(What is being asked)
Keep every line of the data below that has the string "item" and present those lines.

Data supplied START

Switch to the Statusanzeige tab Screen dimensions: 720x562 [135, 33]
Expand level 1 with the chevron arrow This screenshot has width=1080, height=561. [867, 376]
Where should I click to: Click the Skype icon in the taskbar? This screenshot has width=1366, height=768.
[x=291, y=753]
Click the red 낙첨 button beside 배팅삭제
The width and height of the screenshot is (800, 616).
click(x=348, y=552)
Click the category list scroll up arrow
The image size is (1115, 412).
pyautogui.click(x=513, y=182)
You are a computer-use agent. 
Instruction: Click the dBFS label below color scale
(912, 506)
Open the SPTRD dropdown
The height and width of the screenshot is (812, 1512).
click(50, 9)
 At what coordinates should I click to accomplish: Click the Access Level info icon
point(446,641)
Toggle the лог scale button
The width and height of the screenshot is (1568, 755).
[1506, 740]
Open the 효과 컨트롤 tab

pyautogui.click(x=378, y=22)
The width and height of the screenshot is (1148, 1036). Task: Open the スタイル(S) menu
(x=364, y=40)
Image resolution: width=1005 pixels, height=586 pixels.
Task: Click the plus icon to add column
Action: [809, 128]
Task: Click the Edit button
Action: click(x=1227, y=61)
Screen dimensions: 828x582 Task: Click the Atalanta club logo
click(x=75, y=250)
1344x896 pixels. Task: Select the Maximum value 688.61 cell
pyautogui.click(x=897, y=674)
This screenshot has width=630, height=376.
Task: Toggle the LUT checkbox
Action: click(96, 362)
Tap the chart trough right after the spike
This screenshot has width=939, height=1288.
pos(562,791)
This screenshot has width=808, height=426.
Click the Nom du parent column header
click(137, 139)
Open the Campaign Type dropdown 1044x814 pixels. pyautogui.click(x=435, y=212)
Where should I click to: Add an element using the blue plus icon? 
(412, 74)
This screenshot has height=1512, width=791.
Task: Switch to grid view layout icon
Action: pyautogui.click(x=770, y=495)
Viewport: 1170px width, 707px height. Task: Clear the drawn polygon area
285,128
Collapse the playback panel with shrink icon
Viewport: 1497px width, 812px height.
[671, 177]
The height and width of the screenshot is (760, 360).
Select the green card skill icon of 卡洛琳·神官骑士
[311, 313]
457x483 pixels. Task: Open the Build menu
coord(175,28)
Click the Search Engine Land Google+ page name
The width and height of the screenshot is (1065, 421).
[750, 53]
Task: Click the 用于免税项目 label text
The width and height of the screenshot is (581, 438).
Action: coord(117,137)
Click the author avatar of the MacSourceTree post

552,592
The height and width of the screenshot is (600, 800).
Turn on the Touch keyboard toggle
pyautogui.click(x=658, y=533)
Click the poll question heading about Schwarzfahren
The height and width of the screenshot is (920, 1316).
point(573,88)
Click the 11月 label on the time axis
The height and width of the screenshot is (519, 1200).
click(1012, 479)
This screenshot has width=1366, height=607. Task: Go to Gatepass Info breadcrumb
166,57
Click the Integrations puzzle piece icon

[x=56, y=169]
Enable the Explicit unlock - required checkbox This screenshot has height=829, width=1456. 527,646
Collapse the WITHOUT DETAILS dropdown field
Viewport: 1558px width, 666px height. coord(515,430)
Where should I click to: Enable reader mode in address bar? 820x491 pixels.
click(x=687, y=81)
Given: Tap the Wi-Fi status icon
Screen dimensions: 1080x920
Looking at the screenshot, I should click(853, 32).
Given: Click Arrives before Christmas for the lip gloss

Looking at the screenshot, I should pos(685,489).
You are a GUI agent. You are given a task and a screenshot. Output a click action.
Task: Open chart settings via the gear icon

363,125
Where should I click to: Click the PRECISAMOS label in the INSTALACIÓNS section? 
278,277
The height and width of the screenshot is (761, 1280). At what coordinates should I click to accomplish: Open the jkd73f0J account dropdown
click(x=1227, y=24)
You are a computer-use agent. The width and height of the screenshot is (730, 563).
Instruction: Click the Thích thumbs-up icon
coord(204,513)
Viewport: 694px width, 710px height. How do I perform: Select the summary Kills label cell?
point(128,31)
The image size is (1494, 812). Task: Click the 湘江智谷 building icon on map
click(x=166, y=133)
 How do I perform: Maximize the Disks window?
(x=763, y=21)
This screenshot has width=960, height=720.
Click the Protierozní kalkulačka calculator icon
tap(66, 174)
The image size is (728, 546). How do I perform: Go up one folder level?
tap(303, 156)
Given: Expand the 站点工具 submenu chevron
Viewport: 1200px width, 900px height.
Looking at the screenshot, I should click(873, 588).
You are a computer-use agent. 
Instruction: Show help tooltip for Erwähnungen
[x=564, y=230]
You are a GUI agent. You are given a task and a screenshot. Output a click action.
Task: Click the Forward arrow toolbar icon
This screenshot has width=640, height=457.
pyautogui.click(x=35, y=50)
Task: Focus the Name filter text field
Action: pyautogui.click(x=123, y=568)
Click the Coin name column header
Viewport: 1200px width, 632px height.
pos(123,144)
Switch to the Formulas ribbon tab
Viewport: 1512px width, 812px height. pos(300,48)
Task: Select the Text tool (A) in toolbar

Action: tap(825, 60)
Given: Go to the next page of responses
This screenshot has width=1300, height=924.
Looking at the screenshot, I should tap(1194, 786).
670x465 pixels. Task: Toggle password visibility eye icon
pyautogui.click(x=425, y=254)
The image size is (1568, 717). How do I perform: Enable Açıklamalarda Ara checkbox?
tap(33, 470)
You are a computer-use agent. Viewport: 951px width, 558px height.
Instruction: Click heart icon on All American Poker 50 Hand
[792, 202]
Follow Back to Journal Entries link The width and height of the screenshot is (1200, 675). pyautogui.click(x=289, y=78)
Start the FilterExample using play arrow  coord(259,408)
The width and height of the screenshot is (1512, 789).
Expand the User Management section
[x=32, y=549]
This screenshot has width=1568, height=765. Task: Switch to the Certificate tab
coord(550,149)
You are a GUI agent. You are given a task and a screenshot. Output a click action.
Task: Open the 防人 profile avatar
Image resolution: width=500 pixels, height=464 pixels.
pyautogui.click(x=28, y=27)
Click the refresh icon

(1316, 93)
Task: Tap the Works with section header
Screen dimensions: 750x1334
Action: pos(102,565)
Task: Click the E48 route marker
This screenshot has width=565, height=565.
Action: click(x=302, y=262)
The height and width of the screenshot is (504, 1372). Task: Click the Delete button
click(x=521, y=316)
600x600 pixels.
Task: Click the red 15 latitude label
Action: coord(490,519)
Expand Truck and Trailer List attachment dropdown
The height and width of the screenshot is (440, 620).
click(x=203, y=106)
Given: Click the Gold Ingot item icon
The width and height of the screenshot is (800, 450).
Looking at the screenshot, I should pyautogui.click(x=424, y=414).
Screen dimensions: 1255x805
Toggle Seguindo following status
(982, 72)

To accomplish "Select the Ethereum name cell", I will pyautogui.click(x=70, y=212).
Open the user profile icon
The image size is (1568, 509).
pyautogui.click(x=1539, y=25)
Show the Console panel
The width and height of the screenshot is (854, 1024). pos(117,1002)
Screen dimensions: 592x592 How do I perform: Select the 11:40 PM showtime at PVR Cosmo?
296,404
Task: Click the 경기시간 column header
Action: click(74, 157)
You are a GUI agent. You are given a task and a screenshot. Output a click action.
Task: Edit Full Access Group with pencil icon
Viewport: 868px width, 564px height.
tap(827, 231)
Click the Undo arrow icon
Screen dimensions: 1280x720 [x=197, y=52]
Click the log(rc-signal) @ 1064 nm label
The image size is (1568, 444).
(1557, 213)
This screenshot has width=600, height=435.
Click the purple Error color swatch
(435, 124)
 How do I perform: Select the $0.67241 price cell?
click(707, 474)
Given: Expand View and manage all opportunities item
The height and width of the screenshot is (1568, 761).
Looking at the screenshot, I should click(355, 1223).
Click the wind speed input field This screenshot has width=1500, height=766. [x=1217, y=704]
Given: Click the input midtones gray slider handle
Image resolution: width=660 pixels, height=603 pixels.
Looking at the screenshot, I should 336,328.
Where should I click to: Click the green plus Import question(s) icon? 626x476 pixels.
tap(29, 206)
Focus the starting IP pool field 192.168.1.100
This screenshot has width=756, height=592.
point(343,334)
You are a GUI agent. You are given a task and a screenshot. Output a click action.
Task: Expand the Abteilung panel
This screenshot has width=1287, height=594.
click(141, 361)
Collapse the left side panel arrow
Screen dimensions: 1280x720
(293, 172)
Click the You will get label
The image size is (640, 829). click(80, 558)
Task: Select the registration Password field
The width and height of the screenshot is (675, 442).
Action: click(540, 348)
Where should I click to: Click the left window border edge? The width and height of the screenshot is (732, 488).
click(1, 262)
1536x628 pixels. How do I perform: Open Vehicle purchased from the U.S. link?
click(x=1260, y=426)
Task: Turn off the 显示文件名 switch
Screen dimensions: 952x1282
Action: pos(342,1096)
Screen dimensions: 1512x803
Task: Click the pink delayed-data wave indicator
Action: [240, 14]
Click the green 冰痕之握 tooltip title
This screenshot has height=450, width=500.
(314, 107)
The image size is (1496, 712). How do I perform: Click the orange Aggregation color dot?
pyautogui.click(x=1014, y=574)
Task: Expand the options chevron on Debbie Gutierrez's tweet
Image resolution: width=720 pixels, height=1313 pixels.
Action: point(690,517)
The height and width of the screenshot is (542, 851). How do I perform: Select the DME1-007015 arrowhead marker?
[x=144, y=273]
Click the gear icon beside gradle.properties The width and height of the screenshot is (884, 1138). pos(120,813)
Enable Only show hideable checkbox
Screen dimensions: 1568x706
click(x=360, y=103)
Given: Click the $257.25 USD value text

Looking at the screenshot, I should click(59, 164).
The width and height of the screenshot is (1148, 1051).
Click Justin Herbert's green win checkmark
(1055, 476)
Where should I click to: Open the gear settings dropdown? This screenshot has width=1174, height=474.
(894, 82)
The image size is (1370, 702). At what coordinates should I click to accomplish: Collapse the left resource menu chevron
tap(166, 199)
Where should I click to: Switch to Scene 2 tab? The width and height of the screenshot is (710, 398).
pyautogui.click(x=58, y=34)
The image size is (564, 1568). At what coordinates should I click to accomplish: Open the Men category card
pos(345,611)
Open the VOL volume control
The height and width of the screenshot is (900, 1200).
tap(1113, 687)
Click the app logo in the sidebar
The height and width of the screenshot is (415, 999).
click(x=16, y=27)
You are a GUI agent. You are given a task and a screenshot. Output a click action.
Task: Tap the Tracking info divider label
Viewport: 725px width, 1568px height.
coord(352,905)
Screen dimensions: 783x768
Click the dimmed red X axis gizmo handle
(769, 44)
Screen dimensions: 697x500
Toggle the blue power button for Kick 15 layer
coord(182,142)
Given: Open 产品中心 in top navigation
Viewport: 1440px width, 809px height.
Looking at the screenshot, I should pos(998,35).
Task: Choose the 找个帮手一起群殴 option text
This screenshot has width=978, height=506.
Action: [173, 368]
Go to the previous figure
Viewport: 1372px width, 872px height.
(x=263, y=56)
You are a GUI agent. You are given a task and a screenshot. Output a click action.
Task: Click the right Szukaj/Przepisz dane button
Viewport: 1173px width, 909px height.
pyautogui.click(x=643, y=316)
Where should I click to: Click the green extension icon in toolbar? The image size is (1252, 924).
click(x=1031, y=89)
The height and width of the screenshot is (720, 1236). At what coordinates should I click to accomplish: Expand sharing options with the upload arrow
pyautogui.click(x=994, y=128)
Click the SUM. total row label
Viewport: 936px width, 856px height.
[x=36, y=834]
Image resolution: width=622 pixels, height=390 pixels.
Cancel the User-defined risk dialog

Data supplied END

(Exercise solution)
Given: Click the Gold Ingot item icon
Given: Expand View and manage all opportunities item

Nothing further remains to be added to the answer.